-------- Listed records --------

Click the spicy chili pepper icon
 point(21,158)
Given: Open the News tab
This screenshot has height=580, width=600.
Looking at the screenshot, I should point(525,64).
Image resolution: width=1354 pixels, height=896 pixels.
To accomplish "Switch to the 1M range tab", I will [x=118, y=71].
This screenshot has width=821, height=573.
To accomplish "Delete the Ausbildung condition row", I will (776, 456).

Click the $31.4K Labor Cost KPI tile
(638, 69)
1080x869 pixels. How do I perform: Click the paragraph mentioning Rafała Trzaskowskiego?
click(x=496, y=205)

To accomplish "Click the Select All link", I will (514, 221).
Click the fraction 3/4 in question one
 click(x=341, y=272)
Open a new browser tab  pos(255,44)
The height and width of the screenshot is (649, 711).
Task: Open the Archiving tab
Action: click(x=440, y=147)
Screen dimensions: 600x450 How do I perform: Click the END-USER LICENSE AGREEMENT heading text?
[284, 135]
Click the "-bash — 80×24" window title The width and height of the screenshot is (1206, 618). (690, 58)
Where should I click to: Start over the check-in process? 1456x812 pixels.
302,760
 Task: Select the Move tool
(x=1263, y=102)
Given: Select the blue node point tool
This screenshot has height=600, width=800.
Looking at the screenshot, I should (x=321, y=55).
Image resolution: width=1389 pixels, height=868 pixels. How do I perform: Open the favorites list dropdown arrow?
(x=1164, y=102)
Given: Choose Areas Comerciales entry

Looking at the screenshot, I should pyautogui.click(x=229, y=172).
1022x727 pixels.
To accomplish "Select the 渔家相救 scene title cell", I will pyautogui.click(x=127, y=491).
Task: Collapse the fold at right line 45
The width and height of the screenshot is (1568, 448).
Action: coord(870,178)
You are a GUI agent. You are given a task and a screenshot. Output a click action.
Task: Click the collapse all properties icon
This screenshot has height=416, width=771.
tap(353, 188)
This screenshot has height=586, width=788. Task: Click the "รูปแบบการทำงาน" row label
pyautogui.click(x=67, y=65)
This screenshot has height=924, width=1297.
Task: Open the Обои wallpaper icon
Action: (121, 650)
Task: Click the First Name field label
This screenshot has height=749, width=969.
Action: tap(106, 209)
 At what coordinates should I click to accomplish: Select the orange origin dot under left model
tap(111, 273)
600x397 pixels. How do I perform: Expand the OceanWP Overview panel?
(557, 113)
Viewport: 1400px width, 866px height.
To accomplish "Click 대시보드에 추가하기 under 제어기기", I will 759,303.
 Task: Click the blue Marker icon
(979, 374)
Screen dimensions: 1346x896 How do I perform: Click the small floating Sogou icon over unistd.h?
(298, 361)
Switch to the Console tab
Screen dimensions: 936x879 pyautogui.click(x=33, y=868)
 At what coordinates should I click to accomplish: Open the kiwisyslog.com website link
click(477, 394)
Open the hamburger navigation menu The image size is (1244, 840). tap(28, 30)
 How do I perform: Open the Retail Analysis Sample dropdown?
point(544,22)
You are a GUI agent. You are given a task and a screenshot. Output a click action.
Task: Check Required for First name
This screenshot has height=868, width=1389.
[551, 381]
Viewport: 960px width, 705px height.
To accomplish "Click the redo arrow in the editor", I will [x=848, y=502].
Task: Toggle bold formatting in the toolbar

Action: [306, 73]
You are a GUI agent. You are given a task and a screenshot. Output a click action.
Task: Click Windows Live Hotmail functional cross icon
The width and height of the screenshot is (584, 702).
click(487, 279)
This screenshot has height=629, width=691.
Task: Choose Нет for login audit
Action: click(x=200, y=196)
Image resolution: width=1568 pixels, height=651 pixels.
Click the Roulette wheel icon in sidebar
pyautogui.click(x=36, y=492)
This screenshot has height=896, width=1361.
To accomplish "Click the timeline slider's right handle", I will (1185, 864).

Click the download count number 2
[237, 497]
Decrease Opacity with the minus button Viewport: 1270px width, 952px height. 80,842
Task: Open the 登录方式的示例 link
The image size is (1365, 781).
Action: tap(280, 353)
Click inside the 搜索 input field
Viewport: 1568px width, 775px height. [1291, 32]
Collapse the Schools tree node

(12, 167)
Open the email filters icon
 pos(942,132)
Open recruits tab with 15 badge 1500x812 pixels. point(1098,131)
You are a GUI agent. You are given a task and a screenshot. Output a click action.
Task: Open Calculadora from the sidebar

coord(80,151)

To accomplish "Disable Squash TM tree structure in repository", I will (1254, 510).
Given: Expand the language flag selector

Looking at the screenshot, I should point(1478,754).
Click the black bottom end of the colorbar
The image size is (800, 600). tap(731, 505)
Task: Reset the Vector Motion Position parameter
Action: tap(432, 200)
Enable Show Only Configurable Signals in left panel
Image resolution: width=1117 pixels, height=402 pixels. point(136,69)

--------

To do >>
Could you copy out the listing above line for line, with nothing altered?

Reply to the exercise >>
Click the spicy chili pepper icon
 point(21,158)
Given: Open the News tab
This screenshot has height=580, width=600.
Looking at the screenshot, I should point(525,64).
Image resolution: width=1354 pixels, height=896 pixels.
To accomplish "Switch to the 1M range tab", I will [x=118, y=71].
This screenshot has width=821, height=573.
To accomplish "Delete the Ausbildung condition row", I will (776, 456).

Click the $31.4K Labor Cost KPI tile
(638, 69)
1080x869 pixels. How do I perform: Click the paragraph mentioning Rafała Trzaskowskiego?
click(x=496, y=205)

To accomplish "Click the Select All link", I will (514, 221).
Click the fraction 3/4 in question one
 click(x=341, y=272)
Open a new browser tab  pos(255,44)
The height and width of the screenshot is (649, 711).
Task: Open the Archiving tab
Action: click(x=440, y=147)
Screen dimensions: 600x450 How do I perform: Click the END-USER LICENSE AGREEMENT heading text?
[284, 135]
Click the "-bash — 80×24" window title The width and height of the screenshot is (1206, 618). (690, 58)
Where should I click to: Start over the check-in process? 1456x812 pixels.
302,760
 Task: Select the Move tool
(x=1263, y=102)
Given: Select the blue node point tool
This screenshot has height=600, width=800.
Looking at the screenshot, I should (x=321, y=55).
Image resolution: width=1389 pixels, height=868 pixels. How do I perform: Open the favorites list dropdown arrow?
(x=1164, y=102)
Given: Choose Areas Comerciales entry

Looking at the screenshot, I should pyautogui.click(x=229, y=172).
1022x727 pixels.
To accomplish "Select the 渔家相救 scene title cell", I will pyautogui.click(x=127, y=491).
Task: Collapse the fold at right line 45
The width and height of the screenshot is (1568, 448).
Action: coord(870,178)
You are a GUI agent. You are given a task and a screenshot. Output a click action.
Task: Click the collapse all properties icon
This screenshot has height=416, width=771.
tap(353, 188)
This screenshot has height=586, width=788. Task: Click the "รูปแบบการทำงาน" row label
pyautogui.click(x=67, y=65)
This screenshot has height=924, width=1297.
Task: Open the Обои wallpaper icon
Action: (121, 650)
Task: Click the First Name field label
This screenshot has height=749, width=969.
Action: tap(106, 209)
 At what coordinates should I click to accomplish: Select the orange origin dot under left model
tap(111, 273)
600x397 pixels. How do I perform: Expand the OceanWP Overview panel?
(557, 113)
Viewport: 1400px width, 866px height.
To accomplish "Click 대시보드에 추가하기 under 제어기기", I will 759,303.
 Task: Click the blue Marker icon
(979, 374)
Screen dimensions: 1346x896 How do I perform: Click the small floating Sogou icon over unistd.h?
(298, 361)
Switch to the Console tab
Screen dimensions: 936x879 pyautogui.click(x=33, y=868)
 At what coordinates should I click to accomplish: Open the kiwisyslog.com website link
click(477, 394)
Open the hamburger navigation menu The image size is (1244, 840). tap(28, 30)
 How do I perform: Open the Retail Analysis Sample dropdown?
point(544,22)
You are a GUI agent. You are given a task and a screenshot. Output a click action.
Task: Check Required for First name
This screenshot has height=868, width=1389.
[551, 381]
Viewport: 960px width, 705px height.
To accomplish "Click the redo arrow in the editor", I will [x=848, y=502].
Task: Toggle bold formatting in the toolbar

Action: [306, 73]
You are a GUI agent. You are given a task and a screenshot. Output a click action.
Task: Click Windows Live Hotmail functional cross icon
The width and height of the screenshot is (584, 702).
click(487, 279)
This screenshot has height=629, width=691.
Task: Choose Нет for login audit
Action: click(x=200, y=196)
Image resolution: width=1568 pixels, height=651 pixels.
Click the Roulette wheel icon in sidebar
pyautogui.click(x=36, y=492)
This screenshot has height=896, width=1361.
To accomplish "Click the timeline slider's right handle", I will (1185, 864).

Click the download count number 2
[237, 497]
Decrease Opacity with the minus button Viewport: 1270px width, 952px height. 80,842
Task: Open the 登录方式的示例 link
The image size is (1365, 781).
Action: tap(280, 353)
Click inside the 搜索 input field
Viewport: 1568px width, 775px height. [1291, 32]
Collapse the Schools tree node

(12, 167)
Open the email filters icon
 pos(942,132)
Open recruits tab with 15 badge 1500x812 pixels. point(1098,131)
You are a GUI agent. You are given a task and a screenshot. Output a click action.
Task: Open Calculadora from the sidebar

coord(80,151)

To accomplish "Disable Squash TM tree structure in repository", I will (1254, 510).
Given: Expand the language flag selector

Looking at the screenshot, I should point(1478,754).
Click the black bottom end of the colorbar
The image size is (800, 600). tap(731, 505)
Task: Reset the Vector Motion Position parameter
Action: tap(432, 200)
Enable Show Only Configurable Signals in left panel
Image resolution: width=1117 pixels, height=402 pixels. point(136,69)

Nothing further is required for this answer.